Stored data:
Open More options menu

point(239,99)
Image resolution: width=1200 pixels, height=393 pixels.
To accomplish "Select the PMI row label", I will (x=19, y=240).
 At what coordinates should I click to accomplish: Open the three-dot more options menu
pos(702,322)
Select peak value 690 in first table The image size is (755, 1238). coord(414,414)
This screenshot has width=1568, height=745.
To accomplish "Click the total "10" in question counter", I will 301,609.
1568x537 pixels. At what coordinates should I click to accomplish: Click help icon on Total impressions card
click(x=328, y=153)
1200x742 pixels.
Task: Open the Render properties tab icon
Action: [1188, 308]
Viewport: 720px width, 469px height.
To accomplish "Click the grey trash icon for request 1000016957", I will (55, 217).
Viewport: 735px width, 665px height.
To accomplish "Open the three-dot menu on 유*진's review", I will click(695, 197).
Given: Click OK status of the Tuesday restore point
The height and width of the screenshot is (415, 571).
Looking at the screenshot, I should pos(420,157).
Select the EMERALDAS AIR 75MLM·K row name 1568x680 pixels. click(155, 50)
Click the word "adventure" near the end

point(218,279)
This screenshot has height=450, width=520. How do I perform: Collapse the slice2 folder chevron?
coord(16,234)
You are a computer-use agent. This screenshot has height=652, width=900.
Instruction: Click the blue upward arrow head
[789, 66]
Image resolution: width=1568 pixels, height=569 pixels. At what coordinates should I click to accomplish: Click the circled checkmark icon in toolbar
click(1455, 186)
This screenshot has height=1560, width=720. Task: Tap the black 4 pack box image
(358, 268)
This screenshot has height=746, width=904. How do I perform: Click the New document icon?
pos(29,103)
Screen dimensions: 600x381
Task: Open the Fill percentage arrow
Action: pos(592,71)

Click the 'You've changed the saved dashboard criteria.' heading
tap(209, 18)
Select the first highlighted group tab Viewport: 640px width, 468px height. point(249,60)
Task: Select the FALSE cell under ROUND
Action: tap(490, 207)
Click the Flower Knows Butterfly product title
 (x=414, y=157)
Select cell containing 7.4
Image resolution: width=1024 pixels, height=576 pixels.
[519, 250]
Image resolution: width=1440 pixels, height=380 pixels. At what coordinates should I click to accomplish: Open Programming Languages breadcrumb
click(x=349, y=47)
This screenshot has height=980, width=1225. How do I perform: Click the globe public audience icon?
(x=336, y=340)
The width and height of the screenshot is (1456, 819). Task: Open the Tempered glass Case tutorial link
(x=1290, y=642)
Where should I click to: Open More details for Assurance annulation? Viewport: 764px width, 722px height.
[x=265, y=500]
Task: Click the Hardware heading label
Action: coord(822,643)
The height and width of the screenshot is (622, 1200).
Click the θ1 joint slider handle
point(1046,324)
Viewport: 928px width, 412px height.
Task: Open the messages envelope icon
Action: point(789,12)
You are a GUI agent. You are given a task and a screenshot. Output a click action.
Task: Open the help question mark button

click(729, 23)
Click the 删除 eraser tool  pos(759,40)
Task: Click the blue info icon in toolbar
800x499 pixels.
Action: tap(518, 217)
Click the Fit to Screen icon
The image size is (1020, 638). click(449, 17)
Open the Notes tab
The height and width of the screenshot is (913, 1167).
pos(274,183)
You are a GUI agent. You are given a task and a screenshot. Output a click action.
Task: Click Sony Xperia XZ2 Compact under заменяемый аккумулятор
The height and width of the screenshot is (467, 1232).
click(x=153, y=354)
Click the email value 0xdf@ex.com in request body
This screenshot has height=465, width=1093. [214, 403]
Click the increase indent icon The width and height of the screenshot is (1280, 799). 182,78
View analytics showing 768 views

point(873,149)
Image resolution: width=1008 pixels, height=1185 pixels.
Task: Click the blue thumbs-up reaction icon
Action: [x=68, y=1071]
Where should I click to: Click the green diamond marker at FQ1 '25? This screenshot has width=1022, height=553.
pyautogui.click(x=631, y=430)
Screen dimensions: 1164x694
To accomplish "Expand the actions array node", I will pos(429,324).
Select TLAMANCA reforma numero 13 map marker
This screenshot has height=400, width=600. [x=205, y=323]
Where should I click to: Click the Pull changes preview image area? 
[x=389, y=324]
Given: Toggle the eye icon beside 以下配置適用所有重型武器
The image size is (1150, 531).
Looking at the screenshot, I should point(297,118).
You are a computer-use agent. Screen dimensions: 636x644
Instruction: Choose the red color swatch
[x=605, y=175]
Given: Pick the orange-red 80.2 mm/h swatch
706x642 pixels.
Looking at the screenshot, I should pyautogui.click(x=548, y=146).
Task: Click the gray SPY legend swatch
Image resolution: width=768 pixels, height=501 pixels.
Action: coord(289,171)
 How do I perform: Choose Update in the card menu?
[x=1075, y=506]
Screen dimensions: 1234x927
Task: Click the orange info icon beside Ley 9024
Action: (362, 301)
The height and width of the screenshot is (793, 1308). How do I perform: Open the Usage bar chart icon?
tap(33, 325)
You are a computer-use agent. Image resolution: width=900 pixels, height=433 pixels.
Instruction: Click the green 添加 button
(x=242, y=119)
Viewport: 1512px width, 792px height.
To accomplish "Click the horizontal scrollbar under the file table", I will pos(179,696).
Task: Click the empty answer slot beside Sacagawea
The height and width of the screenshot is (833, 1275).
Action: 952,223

What is needed:
Filter the entries and keep only the lines holding "computer".

Solution to the exercise:
You are a computer-use agent. This screenshot has height=652, width=900.
You are a computer-use agent. Screen dimensions: 636x644
You are a computer-use agent. Image resolution: width=900 pixels, height=433 pixels.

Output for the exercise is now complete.